Sepsis with cardiovascular dysfunction: persisting haemodynamic instability despite fluid resuscitation of at least 40 mL/kg in one hour, requiring vasoactive support; associated with organ dysfunction and an elevated or rising lactate indicating inadequate tissue perfusion.

List the clinical signs used to identify organ dysfunction in paediatric sepsis.
  • Cardiovascular: tachycardia or bradycardia, prolonged capillary refill (>2 sec) or flash refill, hypotension (late sign in children)
  • Respiratory: tachypnoea, increased work of breathing, hypoxia
  • Neurological: altered conscious state, agitation, lethargy, GCS drop
  • Renal: oliguria (<0.5 mL/kg/hr in infants, <1 mL/kg/hr in neonates)
  • Haematological: petechiae, purpura, thrombocytopaenia
  • Metabolic: elevated lactate, hypoglycaemia, metabolic acidosis
What is the recommended initial fluid bolus volume for a child with suspected septic shock and no signs of fluid overload?
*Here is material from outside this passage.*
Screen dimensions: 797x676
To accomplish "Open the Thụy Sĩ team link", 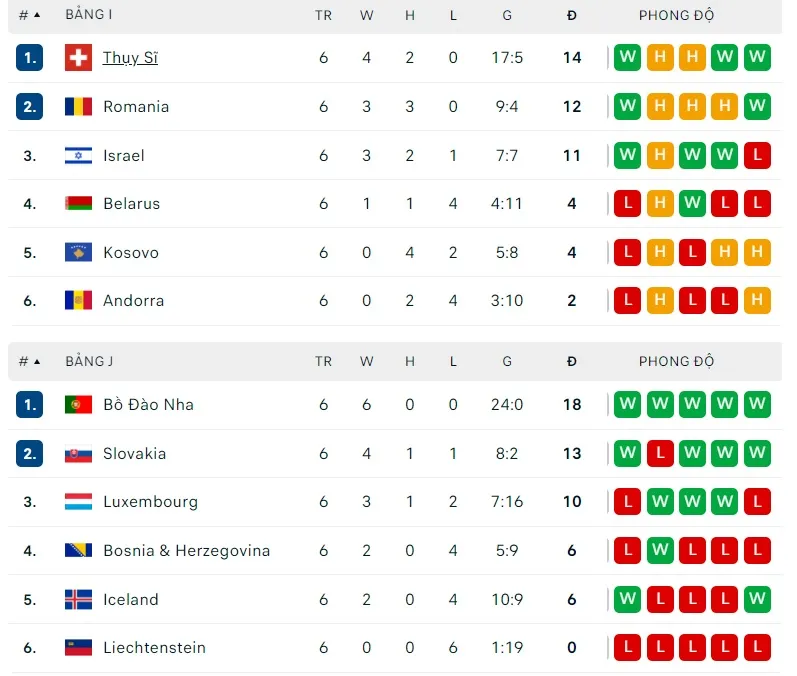I will point(130,58).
  • 10-20 mL/kg isotonic crystalloid (0.9% NaCl or Hartmann's solution) IV or IO, over 5-10 minutes
  • Reassess after each bolus for response and signs of fluid overload (hepatomegaly, increased work of breathing, worsening oxygenation)
  • Total resuscitation fluid in the first hour can reach 40-60 mL/kg guided by repeated reassessment
  • Children with known cardiac disease or severe malnutrition: start with 5-10 mL/kg and reassess frequently
Why is hypotension a late and unreliable sign of shock in children compared with adults?

Children maintain blood pressure through vigorous compensatory tachycardia and peripheral vasoconstriction until approximately 30-40% of circulating volume is lost. By the time hypotension is apparent, the child is already in decompensated shock with significantly impaired cardiac output. Clinicians must act on early signs: tachycardia, prolonged capillary refill, altered mentation, and mottling.